Sunday, September 24, 2017

Nat Kinney in Springfield

Nat Kinney is best known in the Ozarks as the leader of the notorious Bald Knobbers of Taney County, but before he came to Taney County, he lived for a while in Springfield, where he worked as a bartender and briefly kept his own saloon. This fact, of course, opened him up to charges of hypocrisy once he relocated to Taney County and started conducting a Sunday school there and trying to enforce morality. One critic allowed, for instance, that an "ex-saloonkeeper from the slums of Springfield" was not "a proper censor of Taney County morals."
In fact, Kinney lived in Springfield less than a year. He came to Springfield about the end of February 1882 from Topeka, Kansas. In Topeka he had run the city's omnibus line for a number of years and had been a fairly respected citizen for a time. In the fall of 1880 Kansas voters passed a prohibition law that went into effect in January of 1881, and Kinney seems to have lost favor, at least among the prohibitionists, over the alcohol issue. For instance, in February of 1882, he was accused of selling liquor illegally. It was about the same time that he moved to Springfield, perhaps to avoid further repercussions over his alleged illegal activity.

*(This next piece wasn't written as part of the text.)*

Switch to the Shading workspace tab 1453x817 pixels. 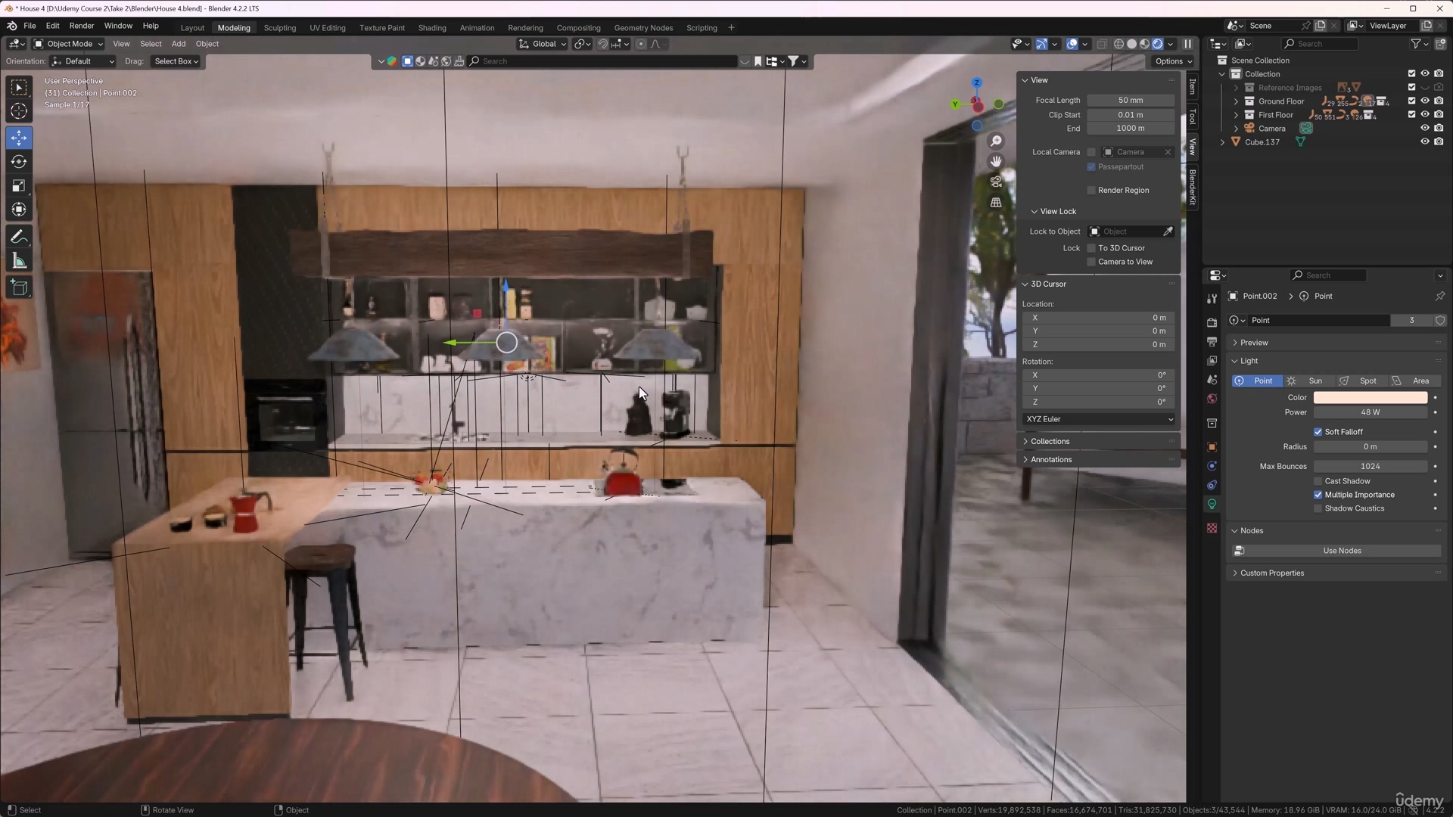pos(431,28)
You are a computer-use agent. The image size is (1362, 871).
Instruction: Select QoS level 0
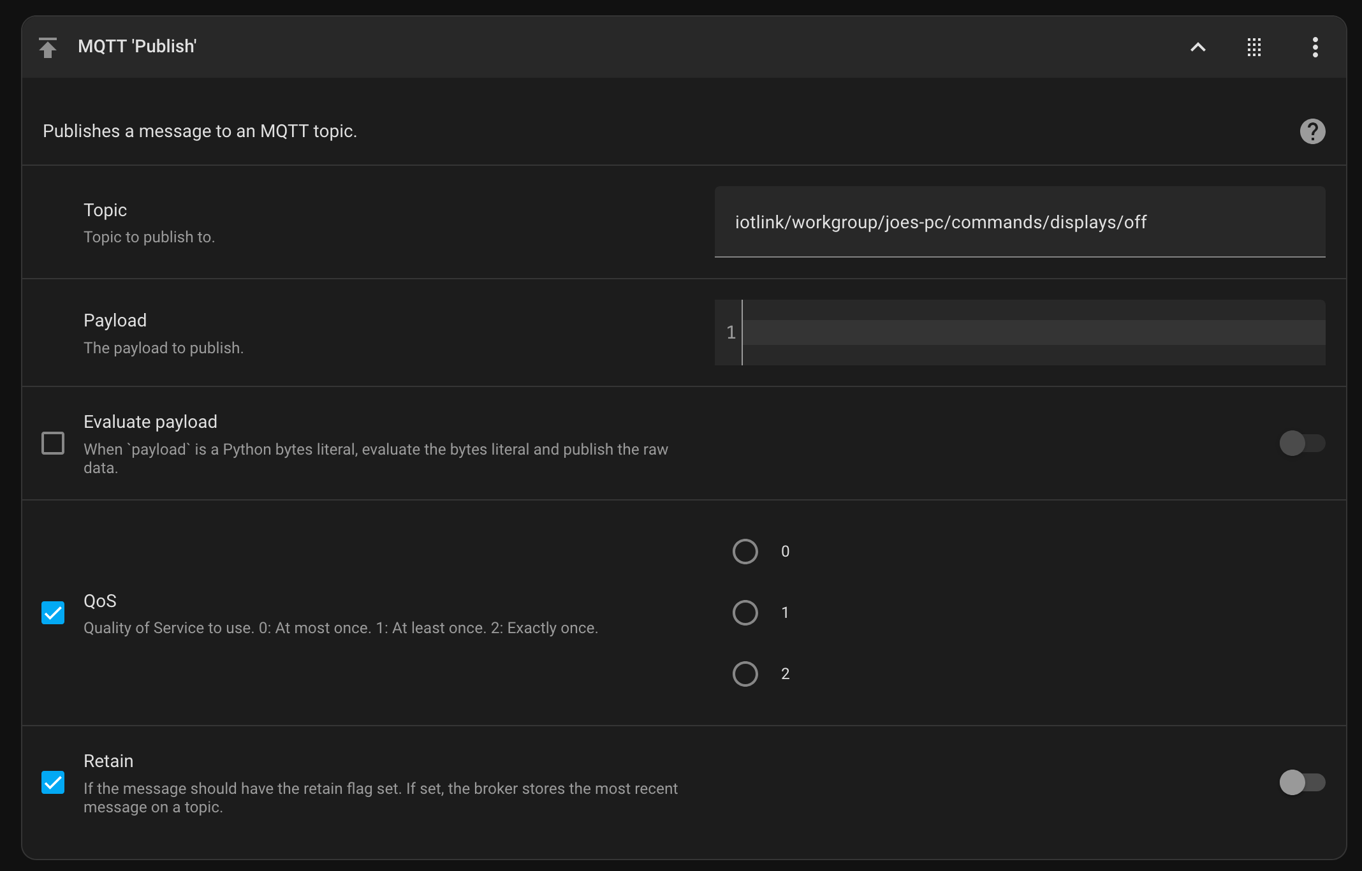tap(745, 552)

By March of 1882, Kinney was working in A. F. Kinney's saloon on the northwest corner of the Springfield square. A. F. Kinney had several brothers who worked for him, but Nat Kinney was not one of them. It's not known whether Nat Kinney was more distantly related to A. F. Kinney.
By the late summer of 1882, Nat Kinney was running his own saloon a block or two off the square on Boonville Street. On the evening of September 16, Mike Ahern and Payton Parrish got into a fight at Nat Kinney's saloon, where they had been drinking throughout the day. Ahern reportedly got mad at the smaller Parrish, knocked him down, jumped on top of him, and pummeled him as he lay on the floor. Parrish managed to pull a knife out of his pocket and stab Ahern in the stomach several times in quick succession.
Ahern was taken to a nearby boardinghouse for medical attention, but he died about two weeks later. Parrish was arrested but released on bond, and the case was never prosecuted, because it was considered self-defense. When Nat Kinney was interviewed in November by a grand jury about the case, he said he "didn't know who done it." Kinney left Springfield very shortly after testifying to the grand jury. In December, he paid a visit to his old hometown of Topeka, and by early 1883 he had relocated to Taney County, Missouri.